Objective
Rewrite all the records below as a single numbered list, one line per item, leaving out any blank lines.

Rows
----------------

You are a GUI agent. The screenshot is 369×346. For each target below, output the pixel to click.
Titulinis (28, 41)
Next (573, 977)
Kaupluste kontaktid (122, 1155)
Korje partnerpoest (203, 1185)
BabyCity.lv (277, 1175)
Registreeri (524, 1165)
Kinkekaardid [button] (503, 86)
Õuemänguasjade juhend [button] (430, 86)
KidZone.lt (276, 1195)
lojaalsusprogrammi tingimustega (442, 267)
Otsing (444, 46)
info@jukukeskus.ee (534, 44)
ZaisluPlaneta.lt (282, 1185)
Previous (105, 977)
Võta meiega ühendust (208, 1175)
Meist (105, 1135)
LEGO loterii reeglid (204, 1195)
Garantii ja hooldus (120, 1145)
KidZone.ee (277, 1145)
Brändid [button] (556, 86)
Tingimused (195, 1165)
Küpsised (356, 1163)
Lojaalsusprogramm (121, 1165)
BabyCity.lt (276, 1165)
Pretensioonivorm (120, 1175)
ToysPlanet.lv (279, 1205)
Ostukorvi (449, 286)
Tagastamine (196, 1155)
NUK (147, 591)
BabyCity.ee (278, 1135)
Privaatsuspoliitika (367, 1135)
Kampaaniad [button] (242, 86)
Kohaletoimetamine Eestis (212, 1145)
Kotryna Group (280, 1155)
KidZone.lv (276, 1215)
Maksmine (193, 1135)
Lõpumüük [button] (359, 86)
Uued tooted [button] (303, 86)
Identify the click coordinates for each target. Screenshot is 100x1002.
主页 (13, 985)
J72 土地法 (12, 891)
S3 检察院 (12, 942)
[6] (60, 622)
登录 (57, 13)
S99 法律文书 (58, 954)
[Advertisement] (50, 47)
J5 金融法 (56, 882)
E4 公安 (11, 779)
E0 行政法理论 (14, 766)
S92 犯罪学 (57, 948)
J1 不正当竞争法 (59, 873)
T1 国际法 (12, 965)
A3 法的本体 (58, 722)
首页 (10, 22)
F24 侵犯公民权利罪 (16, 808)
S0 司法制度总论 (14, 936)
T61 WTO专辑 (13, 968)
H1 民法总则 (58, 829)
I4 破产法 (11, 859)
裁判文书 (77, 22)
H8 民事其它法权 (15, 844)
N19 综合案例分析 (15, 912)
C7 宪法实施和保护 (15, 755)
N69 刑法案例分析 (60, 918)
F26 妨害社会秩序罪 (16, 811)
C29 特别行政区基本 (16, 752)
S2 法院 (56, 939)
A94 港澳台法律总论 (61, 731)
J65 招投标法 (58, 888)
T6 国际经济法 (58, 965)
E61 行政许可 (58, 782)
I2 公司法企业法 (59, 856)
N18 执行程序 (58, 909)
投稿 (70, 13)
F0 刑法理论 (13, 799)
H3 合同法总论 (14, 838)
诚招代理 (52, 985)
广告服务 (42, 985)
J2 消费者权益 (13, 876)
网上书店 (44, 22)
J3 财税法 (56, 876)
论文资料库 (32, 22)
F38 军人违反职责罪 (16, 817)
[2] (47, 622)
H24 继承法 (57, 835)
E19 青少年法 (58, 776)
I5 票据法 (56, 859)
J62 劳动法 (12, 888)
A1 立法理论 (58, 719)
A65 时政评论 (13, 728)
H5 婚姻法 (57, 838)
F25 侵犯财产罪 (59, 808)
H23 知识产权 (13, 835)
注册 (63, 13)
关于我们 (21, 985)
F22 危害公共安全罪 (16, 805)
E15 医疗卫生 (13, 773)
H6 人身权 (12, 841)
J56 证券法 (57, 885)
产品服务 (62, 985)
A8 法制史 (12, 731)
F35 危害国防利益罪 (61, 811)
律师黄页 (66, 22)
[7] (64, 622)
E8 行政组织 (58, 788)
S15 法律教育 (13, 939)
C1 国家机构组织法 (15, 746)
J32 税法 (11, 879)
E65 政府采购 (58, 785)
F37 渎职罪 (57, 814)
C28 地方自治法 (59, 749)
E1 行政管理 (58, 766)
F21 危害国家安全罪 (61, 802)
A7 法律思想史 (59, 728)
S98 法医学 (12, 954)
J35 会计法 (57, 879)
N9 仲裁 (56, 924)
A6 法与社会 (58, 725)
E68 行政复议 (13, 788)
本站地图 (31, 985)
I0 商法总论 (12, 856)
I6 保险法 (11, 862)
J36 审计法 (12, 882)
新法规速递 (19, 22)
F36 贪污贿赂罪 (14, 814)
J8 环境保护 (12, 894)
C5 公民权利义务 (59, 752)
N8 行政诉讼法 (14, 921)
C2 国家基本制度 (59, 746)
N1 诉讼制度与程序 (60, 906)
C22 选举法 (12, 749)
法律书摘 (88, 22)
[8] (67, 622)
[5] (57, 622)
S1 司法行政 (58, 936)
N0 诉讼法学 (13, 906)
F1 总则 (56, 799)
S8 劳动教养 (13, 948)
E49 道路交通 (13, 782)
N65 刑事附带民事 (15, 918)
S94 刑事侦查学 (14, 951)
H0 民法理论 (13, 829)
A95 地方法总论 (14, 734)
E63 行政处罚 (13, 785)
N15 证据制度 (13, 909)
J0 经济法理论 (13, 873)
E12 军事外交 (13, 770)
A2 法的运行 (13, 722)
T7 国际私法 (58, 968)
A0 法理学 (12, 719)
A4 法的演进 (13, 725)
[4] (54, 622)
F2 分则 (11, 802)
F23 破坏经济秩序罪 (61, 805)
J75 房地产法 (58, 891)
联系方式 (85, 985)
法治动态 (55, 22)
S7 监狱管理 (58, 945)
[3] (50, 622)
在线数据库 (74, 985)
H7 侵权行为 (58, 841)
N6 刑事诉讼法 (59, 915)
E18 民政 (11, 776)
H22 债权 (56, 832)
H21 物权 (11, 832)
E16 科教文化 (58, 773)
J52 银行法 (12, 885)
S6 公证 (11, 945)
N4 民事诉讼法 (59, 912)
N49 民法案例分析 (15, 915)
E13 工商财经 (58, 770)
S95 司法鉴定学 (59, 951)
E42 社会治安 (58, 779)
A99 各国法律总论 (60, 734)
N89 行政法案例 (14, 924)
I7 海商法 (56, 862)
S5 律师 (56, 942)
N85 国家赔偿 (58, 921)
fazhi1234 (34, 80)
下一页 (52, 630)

----------------

Task answer
1. You are a GUI agent. The screenshot is 369×346. For each target below, output the pixel to click.
2. Titulinis (28, 41)
3. Next (573, 977)
4. Kaupluste kontaktid (122, 1155)
5. Korje partnerpoest (203, 1185)
6. BabyCity.lv (277, 1175)
7. Registreeri (524, 1165)
8. Kinkekaardid [button] (503, 86)
9. Õuemänguasjade juhend [button] (430, 86)
10. KidZone.lt (276, 1195)
11. lojaalsusprogrammi tingimustega (442, 267)
12. Otsing (444, 46)
13. info@jukukeskus.ee (534, 44)
14. ZaisluPlaneta.lt (282, 1185)
15. Previous (105, 977)
16. Võta meiega ühendust (208, 1175)
17. Meist (105, 1135)
18. LEGO loterii reeglid (204, 1195)
19. Garantii ja hooldus (120, 1145)
20. KidZone.ee (277, 1145)
21. Brändid [button] (556, 86)
22. Tingimused (195, 1165)
23. Küpsised (356, 1163)
24. Lojaalsusprogramm (121, 1165)
25. BabyCity.lt (276, 1165)
26. Pretensioonivorm (120, 1175)
27. ToysPlanet.lv (279, 1205)
28. Ostukorvi (449, 286)
29. Tagastamine (196, 1155)
30. NUK (147, 591)
31. BabyCity.ee (278, 1135)
32. Privaatsuspoliitika (367, 1135)
33. Kampaaniad [button] (242, 86)
34. Kohaletoimetamine Eestis (212, 1145)
35. Kotryna Group (280, 1155)
36. KidZone.lv (276, 1215)
37. Maksmine (193, 1135)
38. Lõpumüük [button] (359, 86)
39. Uued tooted [button] (303, 86)
40. Identify the click coordinates for each target. Screenshot is 100x1002.
41. 主页 (13, 985)
42. J72 土地法 (12, 891)
43. S3 检察院 (12, 942)
44. [6] (60, 622)
45. 登录 (57, 13)
46. S99 法律文书 (58, 954)
47. [Advertisement] (50, 47)
48. J5 金融法 (56, 882)
49. E4 公安 (11, 779)
50. E0 行政法理论 (14, 766)
51. S92 犯罪学 (57, 948)
52. J1 不正当竞争法 (59, 873)
53. T1 国际法 (12, 965)
54. A3 法的本体 (58, 722)
55. 首页 (10, 22)
56. F24 侵犯公民权利罪 (16, 808)
57. S0 司法制度总论 (14, 936)
58. T61 WTO专辑 (13, 968)
59. H1 民法总则 (58, 829)
60. I4 破产法 (11, 859)
61. 裁判文书 (77, 22)
62. H8 民事其它法权 (15, 844)
63. N19 综合案例分析 (15, 912)
64. C7 宪法实施和保护 (15, 755)
65. N69 刑法案例分析 (60, 918)
66. F26 妨害社会秩序罪 (16, 811)
67. C29 特别行政区基本 (16, 752)
68. S2 法院 (56, 939)
69. A94 港澳台法律总论 (61, 731)
70. J65 招投标法 (58, 888)
71. T6 国际经济法 (58, 965)
72. E61 行政许可 (58, 782)
73. I2 公司法企业法 (59, 856)
74. N18 执行程序 (58, 909)
75. 投稿 (70, 13)
76. F0 刑法理论 (13, 799)
77. H3 合同法总论 (14, 838)
78. 诚招代理 (52, 985)
79. 广告服务 (42, 985)
80. J2 消费者权益 (13, 876)
81. 网上书店 (44, 22)
82. J3 财税法 (56, 876)
83. 论文资料库 (32, 22)
84. F38 军人违反职责罪 (16, 817)
85. [2] (47, 622)
86. H24 继承法 (57, 835)
87. E19 青少年法 (58, 776)
88. I5 票据法 (56, 859)
89. J62 劳动法 (12, 888)
90. A1 立法理论 (58, 719)
91. A65 时政评论 (13, 728)
92. H5 婚姻法 (57, 838)
93. F25 侵犯财产罪 (59, 808)
94. H23 知识产权 (13, 835)
95. 注册 (63, 13)
96. 关于我们 (21, 985)
97. F22 危害公共安全罪 (16, 805)
98. E15 医疗卫生 (13, 773)
99. H6 人身权 (12, 841)
100. J56 证券法 (57, 885)
101. 产品服务 (62, 985)
102. A8 法制史 (12, 731)
103. F35 危害国防利益罪 (61, 811)
104. 律师黄页 (66, 22)
105. [7] (64, 622)
106. E8 行政组织 (58, 788)
107. S15 法律教育 (13, 939)
108. C1 国家机构组织法 (15, 746)
109. J32 税法 (11, 879)
110. E65 政府采购 (58, 785)
111. F37 渎职罪 (57, 814)
112. C28 地方自治法 (59, 749)
113. E1 行政管理 (58, 766)
114. F21 危害国家安全罪 (61, 802)
115. A7 法律思想史 (59, 728)
116. S98 法医学 (12, 954)
117. J35 会计法 (57, 879)
118. N9 仲裁 (56, 924)
119. A6 法与社会 (58, 725)
120. E68 行政复议 (13, 788)
121. 本站地图 (31, 985)
122. I0 商法总论 (12, 856)
123. I6 保险法 (11, 862)
124. J36 审计法 (12, 882)
125. 新法规速递 (19, 22)
126. F36 贪污贿赂罪 (14, 814)
127. J8 环境保护 (12, 894)
128. C5 公民权利义务 (59, 752)
129. N8 行政诉讼法 (14, 921)
130. C2 国家基本制度 (59, 746)
131. N1 诉讼制度与程序 (60, 906)
132. C22 选举法 (12, 749)
133. 法律书摘 (88, 22)
134. [8] (67, 622)
135. [5] (57, 622)
136. S1 司法行政 (58, 936)
137. N0 诉讼法学 (13, 906)
138. F1 总则 (56, 799)
139. S8 劳动教养 (13, 948)
140. E49 道路交通 (13, 782)
141. N65 刑事附带民事 (15, 918)
142. S94 刑事侦查学 (14, 951)
143. H0 民法理论 (13, 829)
144. A95 地方法总论 (14, 734)
145. E63 行政处罚 (13, 785)
146. N15 证据制度 (13, 909)
147. J0 经济法理论 (13, 873)
148. E12 军事外交 (13, 770)
149. A2 法的运行 (13, 722)
150. T7 国际私法 (58, 968)
151. A0 法理学 (12, 719)
152. A4 法的演进 (13, 725)
153. [4] (54, 622)
154. F2 分则 (11, 802)
155. F23 破坏经济秩序罪 (61, 805)
156. J75 房地产法 (58, 891)
157. 联系方式 (85, 985)
158. 法治动态 (55, 22)
159. S7 监狱管理 (58, 945)
160. [3] (50, 622)
161. 在线数据库 (74, 985)
162. H7 侵权行为 (58, 841)
163. N6 刑事诉讼法 (59, 915)
164. E18 民政 (11, 776)
165. H22 债权 (56, 832)
166. H21 物权 (11, 832)
167. E16 科教文化 (58, 773)
168. J52 银行法 (12, 885)
169. S6 公证 (11, 945)
170. N4 民事诉讼法 (59, 912)
171. N49 民法案例分析 (15, 915)
172. E13 工商财经 (58, 770)
173. S95 司法鉴定学 (59, 951)
174. E42 社会治安 (58, 779)
175. A99 各国法律总论 (60, 734)
176. N89 行政法案例 (14, 924)
177. I7 海商法 (56, 862)
178. S5 律师 (56, 942)
179. N85 国家赔偿 (58, 921)
180. fazhi1234 (34, 80)
181. 下一页 (52, 630)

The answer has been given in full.